0

My S3 connector (config below) is failing due to java.lang.OutOfMemoryError.

As far as I understand from different posts (e.g. here) the memory allocation is about (s3 part size) * (#kafka partitions) * (#partitions created by the partitioner).

I'm reading from a 60 partitions topic and my partitioner can create dozens of partitions and the minimum s3.part.size is 5 MB (enforced by the connector, I would be satisfied with 5%).

Does this mean i cannot go with less than 60 * 5 * 50 = 15000 MB of heap size ? and this is just for this connector ?

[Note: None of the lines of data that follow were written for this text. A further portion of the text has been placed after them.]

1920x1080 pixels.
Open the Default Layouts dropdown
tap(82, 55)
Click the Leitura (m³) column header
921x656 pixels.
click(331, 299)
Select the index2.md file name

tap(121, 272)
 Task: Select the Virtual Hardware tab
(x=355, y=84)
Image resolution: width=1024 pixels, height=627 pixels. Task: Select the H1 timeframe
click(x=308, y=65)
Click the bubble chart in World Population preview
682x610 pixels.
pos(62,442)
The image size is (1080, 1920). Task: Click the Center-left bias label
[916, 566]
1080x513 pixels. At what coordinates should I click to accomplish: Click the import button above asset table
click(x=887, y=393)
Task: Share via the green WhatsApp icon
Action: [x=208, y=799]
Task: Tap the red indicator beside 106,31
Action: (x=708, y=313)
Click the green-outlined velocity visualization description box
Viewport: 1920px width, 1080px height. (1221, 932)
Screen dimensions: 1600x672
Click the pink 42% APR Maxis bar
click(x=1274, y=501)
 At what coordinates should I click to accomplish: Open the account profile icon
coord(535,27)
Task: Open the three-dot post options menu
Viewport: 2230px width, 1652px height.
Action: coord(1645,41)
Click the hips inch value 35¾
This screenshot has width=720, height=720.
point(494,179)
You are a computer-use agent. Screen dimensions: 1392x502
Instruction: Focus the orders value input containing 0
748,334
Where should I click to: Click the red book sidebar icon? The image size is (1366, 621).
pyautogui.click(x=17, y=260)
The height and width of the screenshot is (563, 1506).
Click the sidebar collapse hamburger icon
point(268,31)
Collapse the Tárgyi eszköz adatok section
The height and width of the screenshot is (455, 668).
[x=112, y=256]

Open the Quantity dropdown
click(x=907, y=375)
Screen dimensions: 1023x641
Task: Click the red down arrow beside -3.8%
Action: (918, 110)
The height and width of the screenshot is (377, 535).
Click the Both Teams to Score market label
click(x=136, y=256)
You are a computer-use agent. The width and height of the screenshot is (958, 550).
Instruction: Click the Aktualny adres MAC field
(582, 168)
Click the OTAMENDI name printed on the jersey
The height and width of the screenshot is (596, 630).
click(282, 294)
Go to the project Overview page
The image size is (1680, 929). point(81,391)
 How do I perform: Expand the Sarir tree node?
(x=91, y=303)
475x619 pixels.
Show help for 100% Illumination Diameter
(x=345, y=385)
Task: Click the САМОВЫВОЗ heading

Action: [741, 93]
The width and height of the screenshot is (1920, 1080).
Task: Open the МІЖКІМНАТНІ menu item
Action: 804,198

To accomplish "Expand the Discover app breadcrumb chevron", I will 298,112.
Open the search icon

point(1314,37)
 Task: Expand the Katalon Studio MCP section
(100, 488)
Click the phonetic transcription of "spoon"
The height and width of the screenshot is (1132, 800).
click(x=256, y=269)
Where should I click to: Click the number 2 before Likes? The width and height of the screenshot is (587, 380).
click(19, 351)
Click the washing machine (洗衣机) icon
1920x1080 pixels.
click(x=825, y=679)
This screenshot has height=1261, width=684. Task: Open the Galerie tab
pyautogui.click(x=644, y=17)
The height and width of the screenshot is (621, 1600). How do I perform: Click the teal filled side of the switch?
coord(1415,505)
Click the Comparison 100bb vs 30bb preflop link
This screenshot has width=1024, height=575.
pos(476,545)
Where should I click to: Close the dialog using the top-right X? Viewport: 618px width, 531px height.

Is there other configuration that can help me reduce the allocated memory ?

Connector config:

{
    "name": "test-processed-to-fake-dlk-6",
    "config": {
        "name": "test-processed-to-fake-dlk-6",
        "connector.class": "io.confluent.connect.s3.S3SinkConnector",
        "s3.region": "us-east-1",
        "topics.dir": "",
        "flush.size": "400",
        "schema.compatibility": "NONE",
        "tasks.max": "1",
        "topics": "raw-events-dev",
        "s3.part.size": "5242880",
        "timezone": "UTC",
        "format.class": "io.confluent.connect.s3.format.json.JsonFormat",
        "partitioner.class": "io.confluent.connect.storage.partitioner.DefaultPartitioner",
        "schema.generator.class": "io.confluent.connect.storage.hive.schema.DefaultSchemaGenerator",
        "value.converter": "com.naturalint.kafka.connect.storage.SafeJsonConverter",
        "storage.class": "io.confluent.connect.s3.storage.S3Storage",
        "s3.bucket.name": "eventstestkinesis",
        "rotate.schedule.interval.ms": "60000"
    }
}
  • If you have 60 partitions, you'll want to have more tasks. You should also install more connector workers in the cluster so one machine isn't doing all the work – OneCricketeer Nov 04 '20 at 16:10
  • I found that for my use case reducing the number of partitions was sufficient. I like the idea of splitting the work between multiple machines when data throughput is much larger, but this also requires the events of the same partition (partitioner, not kafka) to be processed in the same machine no ? – Oded Rosenberg Nov 05 '20 at 07:19
  • Not sure I understand the question. Each task will pull a Kafka partition, which builds up a multipart S3 request for a single file to be placed at the connector partitioner location... Regarding throughput, if you only had one task pulling data / uploading data at a time, then I would be surprised you got OOM – OneCricketeer Nov 05 '20 at 13:22
  • As I understood it: I had 1 task, collecting data from 60 partitions, partitions the consumed events into few dozens files, each with a minimum of 5M with ends with 60 * ~50 * 5 which ended in ~15000 MB of allocated memory for the files. I'm still not sure I got it correctly but reducing the number of kafka partitions seems reasonable anyway and it got things stable – Oded Rosenberg Nov 06 '20 at 11:36
  • Haven't personally tested, but I don't think it actually consumes and allocates all 60 partitions / files at once. – OneCricketeer Nov 06 '20 at 18:18

1 Answers1

1

Based on this memory allocation explanation and this explanation on number of partitions optimization article.

My topic throughput is less than 1Mb/s so 60 partitions seemed like a massive overkill.

I reduced the number of partitions to 6 and things looks stable now.